Reports on business investment and worker productivity showed improvement, but these were offset by weak readings on retail sales and the economy's service sector as well as by stubbornly high rates of filings for jobless benefits.

"It's still the stumbling recovery," said Steve Ricchiuto, chief economist with ABN Amro in New York.

Despite the bevy of economic data out Thursday, economists were looking toward Friday's release of August unemployment for a more up-to-date read on the US economy. Analysts polled by Reuters expect the jobless rate to hold steady at 5.9 per cent, with payrolls posting a narrow 37,000-job gain.

Thursday's data did little to cheer a jittery Wall Street. The Dow Jones industrial average was off by 141.42 points, or 1.68 per cent. The tech-laden Nasdaq composite fell by 41.31 points, or 3.20 per cent.

In a weekly report, the Labour Department said claims for unemployment benefits fell in the week ended August 31, the first decline since the week ended August 3. Claims dipped to 403,000 from a revised 411,000 in the previous week.

However, the fact that claims spent a second straight week above the 400,000 level - seen as a sign of a weak job market - raised fears the economy is struggling to generate jobs.

The four-week moving average, which many analysts look to as a more reliable indicator of trends in the report, also rose, climbing to 400,000 for the first time since June.

"The hemorrhaging of (jobs) has very nearly stabilised at a moderate pace, which constitutes one-half of the unemployment equation. It's the other half of the equation - rehiring - that has yet to show any renewed life," said Ken Mayland, chief economist with ClearView Economics in Pepper Pike, Ohio.

A stagnant labour market raises the risk consumers could pull back on their spending, which makes up two-thirds of overall economic activity.

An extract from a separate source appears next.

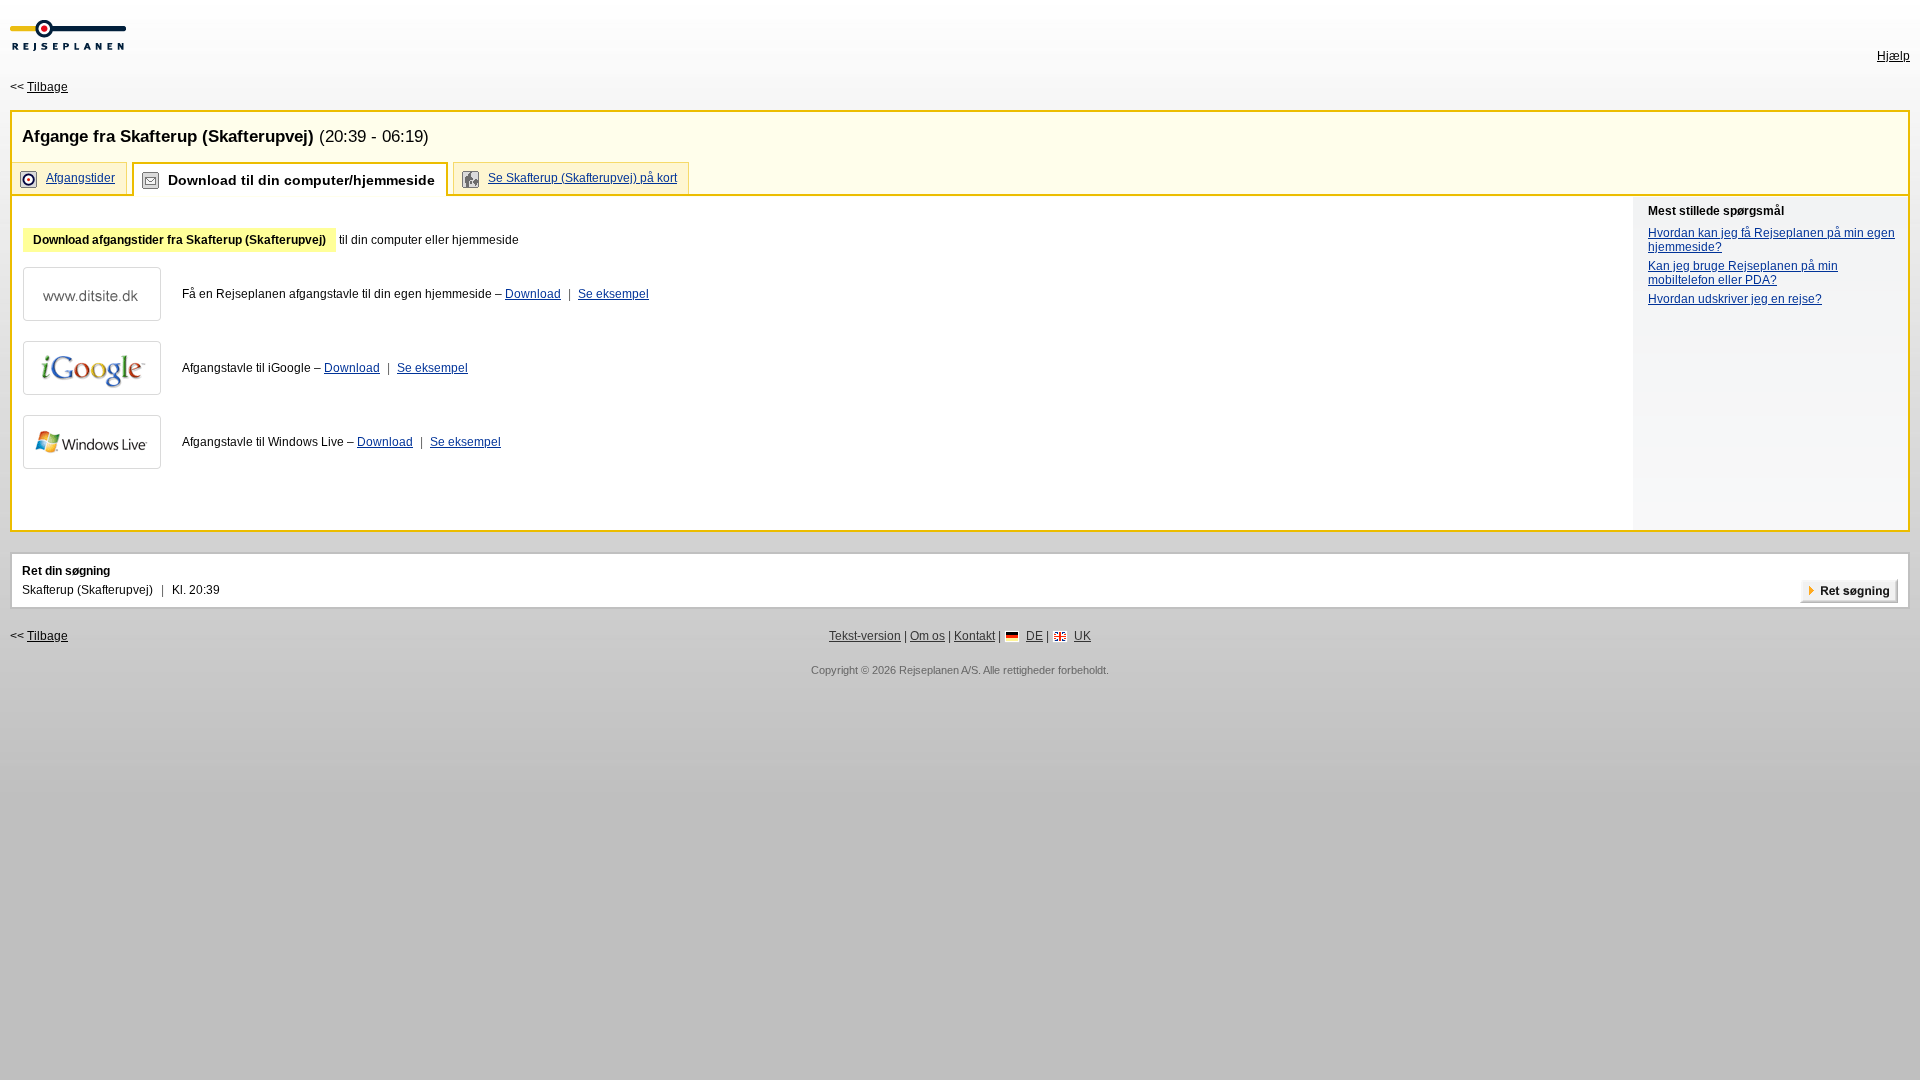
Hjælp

Reports on Thursday of sales at chain store retailers hinted at tighter purse strings - at least for items other than cars. Automobile sales have boomed recently with buyers lured by renewed financing incentives.

Major automakers reported on Wednesday that US auto sales surged to their highest level this year in August, as consumers seized on interest-free loans and hefty cash rebates to buy new vehicles at a near-record pace.

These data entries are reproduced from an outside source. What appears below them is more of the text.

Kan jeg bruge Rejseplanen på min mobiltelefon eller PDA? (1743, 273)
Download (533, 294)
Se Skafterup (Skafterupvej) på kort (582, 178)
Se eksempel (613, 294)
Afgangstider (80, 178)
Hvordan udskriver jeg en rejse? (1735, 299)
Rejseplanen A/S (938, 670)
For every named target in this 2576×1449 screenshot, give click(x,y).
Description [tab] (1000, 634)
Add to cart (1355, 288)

August may have been a bumper month for auto dealerships, but things were not so bountiful for stores. August same-store sales grew 1.6 per cent, not far from expectations for a rise of 1.5 per cent for the month but down from a 3.6 per cent increase a year ago, according to the Bank of Tokyo-Mitsubishi Ltd.

"It's a weak performance but it's coming in at about what we expected," said Michael Niemira, an economist with the bank. "But when you put the pieces together with car sales, it shows the consumer is willing to spend, but maybe not on apparel."

Wal-Mart Stores said its August sales rose 3.8 per cent versus a year ago, below its expectations. Another big discounter, Target Corp., said its sales fell 0.1 per cent in the month.

Department stores struggled during the month with Sears, Roebuck and Co. posting a same-store sales drop of 11.1 per cent and Federated Department Stores, which runs Macy's and Bloomingdales, logging an August sales drop of 5.8 per cent. Saks Inc.'s August sales fell 3.3 per cent.

There were more gloomy tidings for the economy in another private-sector report as well. The Institute for Supply Management's monthly index of non-manufacturing activity slipped to 50.9 in August from 53.1 in July, the group said, barely putting it in positive territory.

The government reports were more upbeat, however. Labour said second-quarter productivity growth slowed sharply from the first quarter, but was higher than initially thought. Output per worker hour grew at a 1.5 per cent annual rate, down from the 8.6 per cent annual pace seen in the first quarter but above the 1.1 per cent rate originally estimated in July. The year-over-year 4.8 per cent clip was the fastest growth rate since the fourth quarter of 1983.

Separately, the Commerce Department said July factory orders surged by 4.7 per cent, boosted by a record jump in orders for machinery.

Shipments of non-aircraft capital goods outside of the defense sector rose 3 per cent, which economists said was a sign businesses are starting to feel more confident about the recovery and hence more willing to replace outdated equipment with newer, more productive models.